What you will do: A faithful copy of the entries, without any pictures, is what is needed here.

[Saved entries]

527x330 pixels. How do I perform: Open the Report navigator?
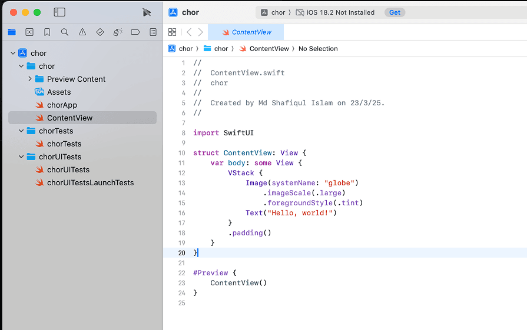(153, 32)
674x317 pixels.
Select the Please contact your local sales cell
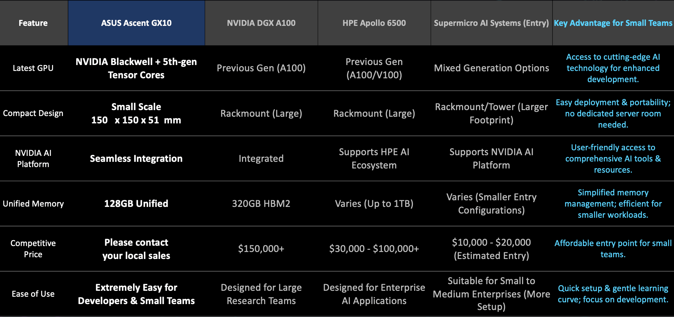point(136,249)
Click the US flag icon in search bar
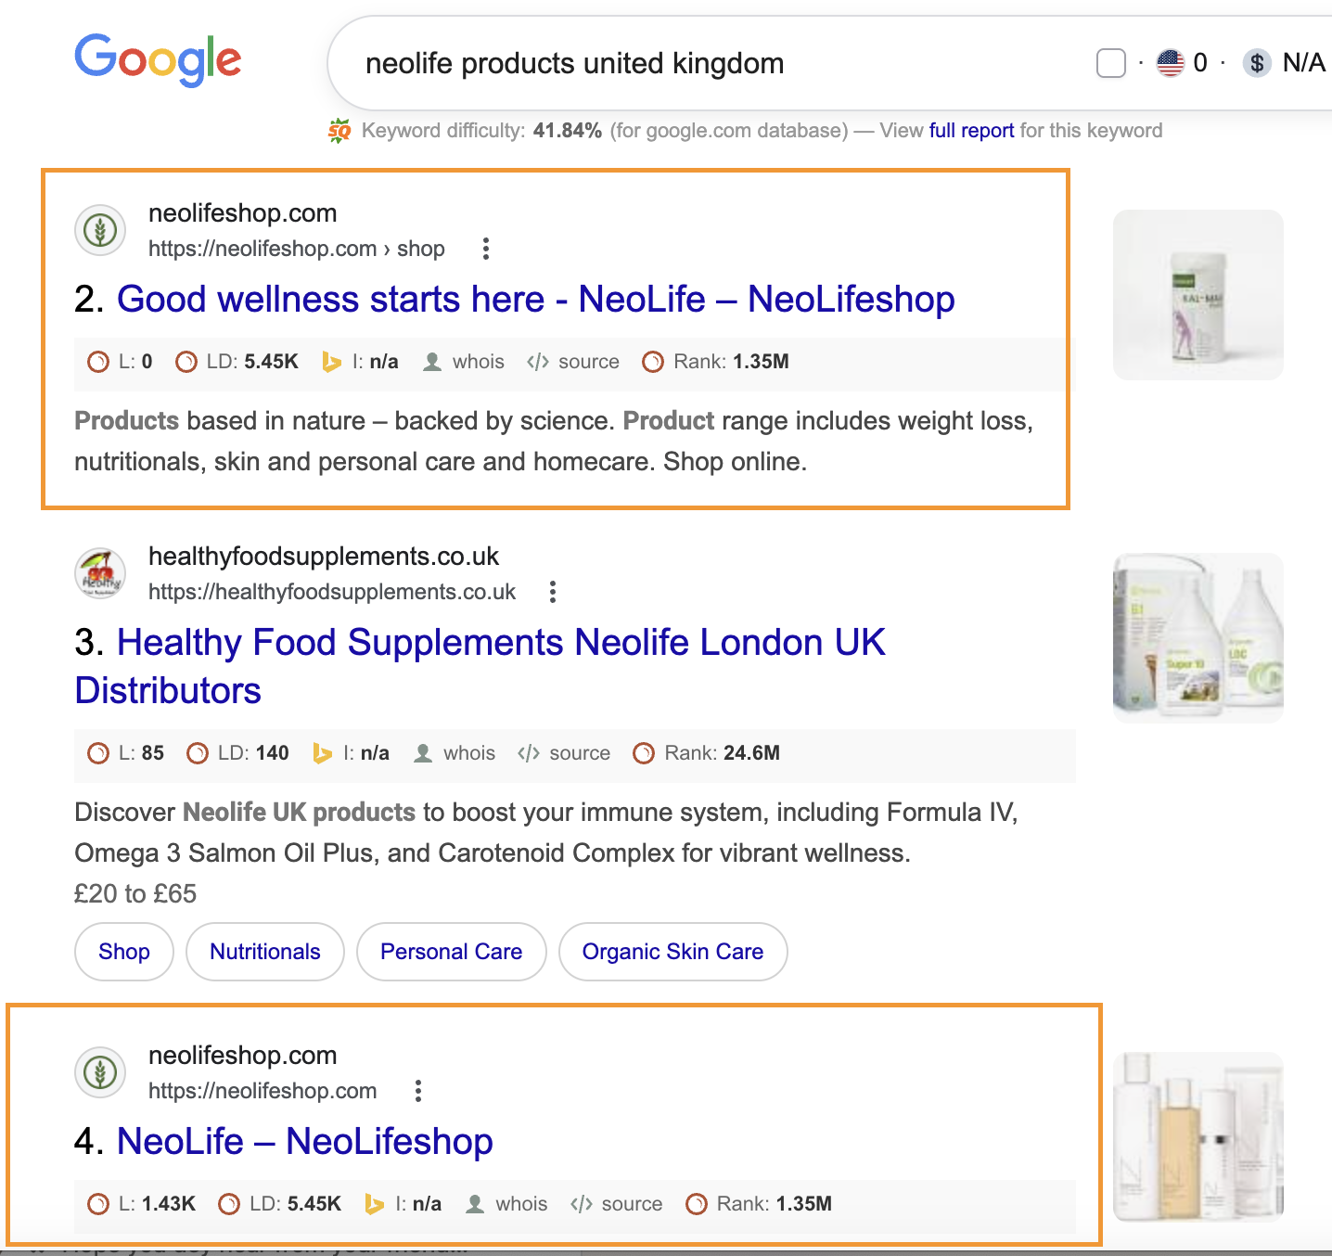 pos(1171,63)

The answer:
527x330 pixels. How do I perform: Open the Report navigator?
(153, 32)
674x317 pixels.
Select the Please contact your local sales cell
point(136,249)
Click the US flag icon in search bar
 pos(1171,63)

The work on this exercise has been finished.